[Exercise passage]
□ □ □ □
Materials and Methods
Plant material and the timing of capsule collection.
Plants of P. spicerianum were artificially propagated and maintained in a greenhouse at Horticulture Technology Center, National Chiayi University, Chiayi, Taiwan. Plants were grown in pine bark medium (Orchiata; Besgrow, Christchurch, New Zealand) under 70% shade. Anthesis occurs during middle September to late October. To ensure a good fruit set and seed quantity, flowers were self-pollinated manually. Developing fruits were harvested at regular intervals after pollination. Approximately 80 developing fruits were gathered for the subsequent experiments.
Light microscopy.
Seeds and protocorm samples were fixed with 2.5% glutaraldehyde in 0.1 M sodium phosphate buffer, pH 6.8, at 4 °C overnight. After three rinses with the buffer for 15 min each, the specimens underwent dehydration in a series of ethanol solutions before being processed for embedding in Historesin following the protocol reported by Yeung and Chan (2015). Sections of 3-μm thickness were cut using glass knives on a Leica RM2135 microtome. These sections were subjected to periodic acid–Schiff (PAS) staining and counterstained with toluidine blue O (TBO) for general histological observations, following the procedure by Yeung (1984). Examination and imaging of these preparations were conducted using a Carl Zeiss Imager A1 light microscope (Carl Zeiss AG, Jena, Germany). The presence of the cuticular material was determined using Nile red according to the procedure described by Yeung et al. (1996). The Historesin embedded tissues were stained with 1 μg·mL−1 of Nile red (Sigma Chemical Co., St. Louis, MO, USA) for 5 min, then briefly washed in distilled water and mounted in water containing 0.1% n-propyl gallate (Sigma Chemical Co.), an antifading agent. The fluorescence pattern was examined using an epifluorescence microscope (Imager A1, Carl Zeiss AG) equipped with the Zeiss filter set 15 (546/12 nm excitation filter and 590-nm emission barrier filter).
□ □ □ □
[Extracted information]
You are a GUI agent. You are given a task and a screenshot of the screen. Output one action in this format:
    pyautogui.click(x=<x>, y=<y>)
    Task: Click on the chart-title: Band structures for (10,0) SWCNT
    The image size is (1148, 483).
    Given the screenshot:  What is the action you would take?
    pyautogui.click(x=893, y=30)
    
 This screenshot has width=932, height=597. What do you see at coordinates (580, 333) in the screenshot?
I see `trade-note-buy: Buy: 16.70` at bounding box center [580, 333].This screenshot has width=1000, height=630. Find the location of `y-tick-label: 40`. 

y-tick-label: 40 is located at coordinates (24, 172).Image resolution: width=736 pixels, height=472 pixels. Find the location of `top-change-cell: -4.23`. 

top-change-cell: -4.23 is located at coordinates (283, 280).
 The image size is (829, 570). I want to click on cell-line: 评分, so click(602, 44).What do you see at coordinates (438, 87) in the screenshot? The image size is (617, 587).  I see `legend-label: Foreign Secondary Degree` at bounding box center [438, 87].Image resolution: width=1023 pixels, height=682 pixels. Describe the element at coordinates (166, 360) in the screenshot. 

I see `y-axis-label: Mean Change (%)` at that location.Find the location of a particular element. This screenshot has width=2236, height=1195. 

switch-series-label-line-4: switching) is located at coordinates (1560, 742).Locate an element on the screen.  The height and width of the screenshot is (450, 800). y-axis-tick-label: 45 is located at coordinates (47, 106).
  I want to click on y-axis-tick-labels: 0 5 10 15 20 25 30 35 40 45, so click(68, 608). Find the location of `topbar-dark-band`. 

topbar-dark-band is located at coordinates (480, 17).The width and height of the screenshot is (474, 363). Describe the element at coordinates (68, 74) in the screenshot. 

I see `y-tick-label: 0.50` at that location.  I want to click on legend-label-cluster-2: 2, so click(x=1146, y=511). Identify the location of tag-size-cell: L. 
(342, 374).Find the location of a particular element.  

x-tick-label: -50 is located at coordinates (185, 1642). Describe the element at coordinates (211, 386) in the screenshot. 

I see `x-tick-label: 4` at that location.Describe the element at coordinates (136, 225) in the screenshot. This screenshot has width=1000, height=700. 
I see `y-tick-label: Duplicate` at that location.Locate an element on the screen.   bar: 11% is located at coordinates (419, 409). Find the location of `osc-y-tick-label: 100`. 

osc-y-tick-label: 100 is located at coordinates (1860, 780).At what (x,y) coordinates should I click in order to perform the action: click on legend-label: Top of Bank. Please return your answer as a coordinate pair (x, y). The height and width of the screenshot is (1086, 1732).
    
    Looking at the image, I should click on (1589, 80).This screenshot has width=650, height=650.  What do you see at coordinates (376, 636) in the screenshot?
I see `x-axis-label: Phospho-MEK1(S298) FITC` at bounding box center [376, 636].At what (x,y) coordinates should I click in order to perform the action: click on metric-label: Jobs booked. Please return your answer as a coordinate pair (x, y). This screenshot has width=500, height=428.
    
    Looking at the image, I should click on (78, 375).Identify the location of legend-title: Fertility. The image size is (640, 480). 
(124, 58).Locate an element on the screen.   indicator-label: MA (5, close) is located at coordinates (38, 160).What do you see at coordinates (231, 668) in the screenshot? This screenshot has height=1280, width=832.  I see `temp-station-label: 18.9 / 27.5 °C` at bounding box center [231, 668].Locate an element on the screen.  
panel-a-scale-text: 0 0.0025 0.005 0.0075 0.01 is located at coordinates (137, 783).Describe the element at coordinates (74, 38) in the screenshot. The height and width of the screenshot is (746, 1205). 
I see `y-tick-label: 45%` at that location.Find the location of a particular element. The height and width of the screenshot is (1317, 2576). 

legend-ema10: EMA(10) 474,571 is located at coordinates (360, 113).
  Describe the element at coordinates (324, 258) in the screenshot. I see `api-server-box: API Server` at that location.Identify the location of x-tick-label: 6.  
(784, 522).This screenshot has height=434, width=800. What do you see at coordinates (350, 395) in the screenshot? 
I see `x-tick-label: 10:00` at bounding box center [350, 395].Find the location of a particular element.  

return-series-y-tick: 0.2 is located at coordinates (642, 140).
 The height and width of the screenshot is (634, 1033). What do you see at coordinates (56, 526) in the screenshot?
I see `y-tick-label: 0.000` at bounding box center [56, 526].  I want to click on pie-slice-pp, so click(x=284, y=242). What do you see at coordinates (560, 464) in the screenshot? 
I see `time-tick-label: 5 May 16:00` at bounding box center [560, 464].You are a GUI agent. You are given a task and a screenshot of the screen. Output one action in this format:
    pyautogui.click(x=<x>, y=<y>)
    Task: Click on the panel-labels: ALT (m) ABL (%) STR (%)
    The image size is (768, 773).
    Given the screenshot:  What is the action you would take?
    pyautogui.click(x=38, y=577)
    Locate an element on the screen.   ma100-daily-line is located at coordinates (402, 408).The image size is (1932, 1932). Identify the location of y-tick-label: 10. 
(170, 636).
□ □ □ □
[Work order A] According to the methods text, why were the flowers self-pollinated by hand? Answer in one to three sentences.
[Work order B] Translate this sentence from the methods text into Spanish: "Anthesis occurs during middle September to late October."

[Final answer A] The flowers were self-pollinated manually to ensure a good fruit set and seed quantity.

[Final answer B] La antesis ocurre desde mediados de septiembre hasta finales de octubre.